The low percentage of inter-evaluator agreement was observed for every type of anomaly. Indeed, when an evaluator identified an anomaly, there was no anomaly identified by the second evaluator 59 %–74 % of the time (“none” type, Fig. 4). The higher agreement rates (i.e. both evaluators identified the same type of anomaly) were for the linear interpolation, noise, and drops with 20, 19, and 11 %, respectively. The type of anomaly that was the most often associated with the “other” type was noise (16 %), while the agreement rate for “other” was only 5 %. Even worse, the agreement rate of the point anomalies was the lowest of all types with only 2 % (Fig. 4).

Ideally, evaluators would identify roughly the same doubtful periods, and the intersection of anomalies should be recommended to clean up the time series, but the surprisingly low inter-evaluator agreement that we observed would lead to marginal cleaning of the dataset. For this reason, we will focus on the union of the anomalies in the next sections.

Figure 5 Distribution of the types of anomalies (a) in percentage of total time identified as anomalies, (b) with respect to month, and (c) with respect to year for the 611 stations. Each colour relates to a type of error such as displayed in (a).

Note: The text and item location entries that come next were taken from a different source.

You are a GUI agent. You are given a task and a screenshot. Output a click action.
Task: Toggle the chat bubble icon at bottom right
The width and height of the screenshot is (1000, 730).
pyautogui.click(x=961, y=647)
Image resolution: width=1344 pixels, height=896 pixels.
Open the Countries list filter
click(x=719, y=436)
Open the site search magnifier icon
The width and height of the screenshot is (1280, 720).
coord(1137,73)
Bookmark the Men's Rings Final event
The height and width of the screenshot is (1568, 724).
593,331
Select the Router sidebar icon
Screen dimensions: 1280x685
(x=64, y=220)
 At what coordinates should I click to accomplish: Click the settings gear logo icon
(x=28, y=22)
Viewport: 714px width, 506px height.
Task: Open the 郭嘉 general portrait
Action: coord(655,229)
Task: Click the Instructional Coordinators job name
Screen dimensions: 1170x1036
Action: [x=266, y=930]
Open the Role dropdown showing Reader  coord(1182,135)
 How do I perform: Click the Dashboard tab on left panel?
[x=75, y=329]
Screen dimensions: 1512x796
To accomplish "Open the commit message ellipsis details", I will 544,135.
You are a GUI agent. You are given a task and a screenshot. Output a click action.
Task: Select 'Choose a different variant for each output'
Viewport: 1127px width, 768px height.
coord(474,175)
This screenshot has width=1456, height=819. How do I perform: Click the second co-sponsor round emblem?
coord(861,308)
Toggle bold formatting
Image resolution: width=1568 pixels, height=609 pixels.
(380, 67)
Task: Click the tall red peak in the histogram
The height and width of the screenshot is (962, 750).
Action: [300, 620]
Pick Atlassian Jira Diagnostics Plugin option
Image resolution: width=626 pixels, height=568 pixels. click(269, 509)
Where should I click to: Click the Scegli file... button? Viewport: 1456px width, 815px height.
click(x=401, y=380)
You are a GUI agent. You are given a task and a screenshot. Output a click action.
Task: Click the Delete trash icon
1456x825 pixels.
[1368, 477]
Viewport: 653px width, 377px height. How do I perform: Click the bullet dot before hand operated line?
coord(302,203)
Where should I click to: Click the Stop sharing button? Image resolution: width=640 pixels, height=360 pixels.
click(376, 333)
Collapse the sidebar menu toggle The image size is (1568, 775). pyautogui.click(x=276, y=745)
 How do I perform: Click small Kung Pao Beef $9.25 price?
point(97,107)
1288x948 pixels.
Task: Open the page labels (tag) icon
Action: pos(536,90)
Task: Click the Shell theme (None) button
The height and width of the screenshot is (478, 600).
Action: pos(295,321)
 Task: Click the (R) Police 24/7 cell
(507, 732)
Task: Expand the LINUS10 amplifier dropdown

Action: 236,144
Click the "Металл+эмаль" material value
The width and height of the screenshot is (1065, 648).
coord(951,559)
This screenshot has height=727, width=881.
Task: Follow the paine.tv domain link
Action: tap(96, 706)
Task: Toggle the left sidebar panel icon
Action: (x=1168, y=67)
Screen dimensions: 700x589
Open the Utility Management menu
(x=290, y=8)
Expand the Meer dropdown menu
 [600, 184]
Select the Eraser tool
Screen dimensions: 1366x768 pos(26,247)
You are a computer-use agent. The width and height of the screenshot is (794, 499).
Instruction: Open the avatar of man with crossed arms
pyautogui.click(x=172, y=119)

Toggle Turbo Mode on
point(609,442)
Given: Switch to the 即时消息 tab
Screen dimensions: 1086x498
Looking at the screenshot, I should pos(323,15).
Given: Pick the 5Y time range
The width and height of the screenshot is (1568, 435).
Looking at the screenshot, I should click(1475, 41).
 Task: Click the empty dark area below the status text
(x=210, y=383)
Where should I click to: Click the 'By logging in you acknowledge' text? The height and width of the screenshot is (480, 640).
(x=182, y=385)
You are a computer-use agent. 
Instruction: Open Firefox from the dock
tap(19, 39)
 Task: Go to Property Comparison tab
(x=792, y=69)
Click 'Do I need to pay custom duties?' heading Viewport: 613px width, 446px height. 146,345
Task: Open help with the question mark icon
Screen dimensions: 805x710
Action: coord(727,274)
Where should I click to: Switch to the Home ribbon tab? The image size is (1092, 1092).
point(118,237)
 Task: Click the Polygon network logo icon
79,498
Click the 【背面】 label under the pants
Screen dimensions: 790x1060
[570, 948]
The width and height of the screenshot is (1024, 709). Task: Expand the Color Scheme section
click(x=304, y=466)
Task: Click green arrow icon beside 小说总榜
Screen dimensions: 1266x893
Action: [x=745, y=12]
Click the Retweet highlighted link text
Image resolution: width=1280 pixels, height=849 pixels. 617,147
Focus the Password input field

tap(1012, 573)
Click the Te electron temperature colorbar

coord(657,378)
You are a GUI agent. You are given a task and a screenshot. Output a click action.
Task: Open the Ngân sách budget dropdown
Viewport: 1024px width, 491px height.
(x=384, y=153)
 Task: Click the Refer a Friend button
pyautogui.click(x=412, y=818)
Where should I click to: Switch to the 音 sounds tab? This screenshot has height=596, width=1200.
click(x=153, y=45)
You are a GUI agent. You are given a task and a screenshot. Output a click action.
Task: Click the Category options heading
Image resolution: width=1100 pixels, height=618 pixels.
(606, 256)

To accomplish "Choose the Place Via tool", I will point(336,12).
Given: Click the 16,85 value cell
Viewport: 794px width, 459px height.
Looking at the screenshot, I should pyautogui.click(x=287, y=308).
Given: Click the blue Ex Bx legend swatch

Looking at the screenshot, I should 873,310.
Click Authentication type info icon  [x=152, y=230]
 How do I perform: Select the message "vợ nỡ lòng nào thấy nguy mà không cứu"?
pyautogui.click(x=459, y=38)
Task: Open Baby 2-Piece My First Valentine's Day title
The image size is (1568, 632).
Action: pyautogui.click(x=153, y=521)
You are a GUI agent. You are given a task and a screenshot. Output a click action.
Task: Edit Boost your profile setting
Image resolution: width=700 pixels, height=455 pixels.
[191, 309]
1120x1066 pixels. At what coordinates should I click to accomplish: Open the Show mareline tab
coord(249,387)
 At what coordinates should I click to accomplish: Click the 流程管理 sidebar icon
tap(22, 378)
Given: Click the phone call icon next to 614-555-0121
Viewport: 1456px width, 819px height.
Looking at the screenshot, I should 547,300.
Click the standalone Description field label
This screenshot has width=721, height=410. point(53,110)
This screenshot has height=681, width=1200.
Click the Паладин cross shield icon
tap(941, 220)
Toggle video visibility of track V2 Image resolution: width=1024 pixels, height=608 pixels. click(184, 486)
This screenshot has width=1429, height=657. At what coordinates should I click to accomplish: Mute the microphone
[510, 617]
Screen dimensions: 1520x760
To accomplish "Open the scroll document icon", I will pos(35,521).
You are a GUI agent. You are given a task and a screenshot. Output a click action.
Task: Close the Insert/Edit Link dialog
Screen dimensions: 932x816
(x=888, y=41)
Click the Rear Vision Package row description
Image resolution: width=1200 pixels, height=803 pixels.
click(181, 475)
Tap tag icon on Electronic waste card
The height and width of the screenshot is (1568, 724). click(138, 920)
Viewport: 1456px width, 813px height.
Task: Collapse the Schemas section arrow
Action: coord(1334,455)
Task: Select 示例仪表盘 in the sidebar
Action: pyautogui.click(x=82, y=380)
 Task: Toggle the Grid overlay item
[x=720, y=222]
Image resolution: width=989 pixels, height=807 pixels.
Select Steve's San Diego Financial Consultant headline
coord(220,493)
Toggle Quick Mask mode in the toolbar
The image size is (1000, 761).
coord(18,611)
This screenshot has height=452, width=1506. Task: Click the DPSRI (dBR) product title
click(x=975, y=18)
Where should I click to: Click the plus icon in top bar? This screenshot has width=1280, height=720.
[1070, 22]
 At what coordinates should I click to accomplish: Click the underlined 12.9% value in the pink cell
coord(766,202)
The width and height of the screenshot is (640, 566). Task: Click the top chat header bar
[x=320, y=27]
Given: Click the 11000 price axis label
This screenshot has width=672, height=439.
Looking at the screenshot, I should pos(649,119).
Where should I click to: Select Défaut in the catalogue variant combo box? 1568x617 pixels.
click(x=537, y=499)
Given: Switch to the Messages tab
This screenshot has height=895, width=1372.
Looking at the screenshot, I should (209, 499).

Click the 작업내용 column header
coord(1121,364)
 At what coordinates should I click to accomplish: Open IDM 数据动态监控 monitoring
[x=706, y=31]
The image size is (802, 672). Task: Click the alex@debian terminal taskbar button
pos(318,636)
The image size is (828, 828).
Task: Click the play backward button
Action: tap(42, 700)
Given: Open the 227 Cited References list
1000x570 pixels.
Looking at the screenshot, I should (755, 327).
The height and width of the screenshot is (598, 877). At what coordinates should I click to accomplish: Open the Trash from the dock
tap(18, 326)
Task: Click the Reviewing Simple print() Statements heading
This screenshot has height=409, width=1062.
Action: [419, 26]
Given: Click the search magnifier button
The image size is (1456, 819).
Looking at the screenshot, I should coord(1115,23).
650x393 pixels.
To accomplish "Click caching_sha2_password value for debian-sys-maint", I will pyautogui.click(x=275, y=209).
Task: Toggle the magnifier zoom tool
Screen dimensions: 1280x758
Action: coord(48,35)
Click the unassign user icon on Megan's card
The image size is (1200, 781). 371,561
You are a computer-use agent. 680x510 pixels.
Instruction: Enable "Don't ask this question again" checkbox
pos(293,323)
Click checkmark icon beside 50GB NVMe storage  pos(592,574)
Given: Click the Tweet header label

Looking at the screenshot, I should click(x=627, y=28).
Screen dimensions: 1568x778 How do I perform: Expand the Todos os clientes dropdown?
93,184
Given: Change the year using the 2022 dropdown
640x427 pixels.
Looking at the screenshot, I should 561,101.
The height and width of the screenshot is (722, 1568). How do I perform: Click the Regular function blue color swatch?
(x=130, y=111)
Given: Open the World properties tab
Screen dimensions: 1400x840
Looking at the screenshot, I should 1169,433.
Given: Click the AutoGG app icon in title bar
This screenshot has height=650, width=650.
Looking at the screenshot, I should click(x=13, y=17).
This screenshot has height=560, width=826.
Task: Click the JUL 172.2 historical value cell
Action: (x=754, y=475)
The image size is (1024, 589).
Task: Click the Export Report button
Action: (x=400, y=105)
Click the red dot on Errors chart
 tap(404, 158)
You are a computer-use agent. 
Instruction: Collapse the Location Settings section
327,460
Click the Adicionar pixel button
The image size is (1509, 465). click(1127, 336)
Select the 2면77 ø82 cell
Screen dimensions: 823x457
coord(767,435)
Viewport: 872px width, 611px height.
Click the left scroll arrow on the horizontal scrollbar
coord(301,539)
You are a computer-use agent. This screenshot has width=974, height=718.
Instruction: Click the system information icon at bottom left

3.2 Distribution of the anomalies

The most represented anomalies were the linear interpolations (35 % of the anomalies, Fig. 5a), followed by noise (23 %), other (20.5 %), disagreement (10.2 %), drops (8.2 %), and point anomalies (3.1 %). The seasonal distribution of the anomalies shows that they occur more frequently during summer than winter months, especially for linear interpolations and noise (Fig. 5b). The long-term evolution of the annual frequency of anomalies seems to decrease from 1976 to 2019 (Fig. 5c), mostly due to a decreasing number of days identified as linear interpolations and noise. A few years showed a higher number of anomalies, such as 1976, 1978, 1985, 1989, and 2003 (relative to surrounding years).

Figure 6 Distribution of (a) length of initial observed streamflow time series and cleaned observed streamflow time series, and (b) percentage of time identified as anomalies using the union of anomalies by station. Statistics are displayed by box plots, where the lower and upper hinges correspond to the 25th and 75th quantiles, the vertical bar is the median, the upper and lower whiskers extend up to 1.5 times the interquartile distance from the 25th and 75th quantiles, and the dots are the outliers beyond the end of the whiskers. The dashed blue line relates to the mean of each population.

3.3 Changes in the length of the time series

The initial length of available data from 1976 to 2019 ranges between 26 and 44 years with a mean and median of 39.6 and 42 years, respectively (Fig. 6a). The average percentage of time series identified as an anomaly ranges between 0 % (for 14 stations) and 46 %, with a mean and median of 2.4 % and 1.3 %, respectively (Fig. 6b). Cleaning the time series from these anomalies resulted in a decrease of the mean and median length of the time series by 1 and 1.45 years, respectively. The length of the clean time series ranges between 23.5 and 44 years, with a mean and median of 38.6 and 40.6 years, respectively (Fig. 6a).

3.4 Changes in hydrological indicators

We assessed the impact of removing anomalies from the dataset on hydrological indicators by calculating change rates in hydrological indicators before and after cleaning the time series. Removing the anomalies had little or no impact on the high-flow indicator values, while those of low-flow indicators could slightly increase.

Figure 7 Change rates of hydrological indicators after cleaning the anomalies from the streamflow time series relative to indicators calculated with the initial streamflow time series. Panel (a) is the distribution of the change rates for quantiles (1, 5, 50, 95, and 99th), low-flow indicators (QMNA5 and VCN30₅), and a high-flow indicator (QJXA10), and panel (b) is the distribution of the change rates of monthly mean streamflows. Statistics are displayed by box plots, where the lower and upper hinges correspond to the 25th and 75th quantiles, the vertical bar is the median, the upper and lower whiskers extend up to 1.5 times the interquartile distance from the 25th and 75th quantiles, and the dots are the outliers beyond the end of the whiskers.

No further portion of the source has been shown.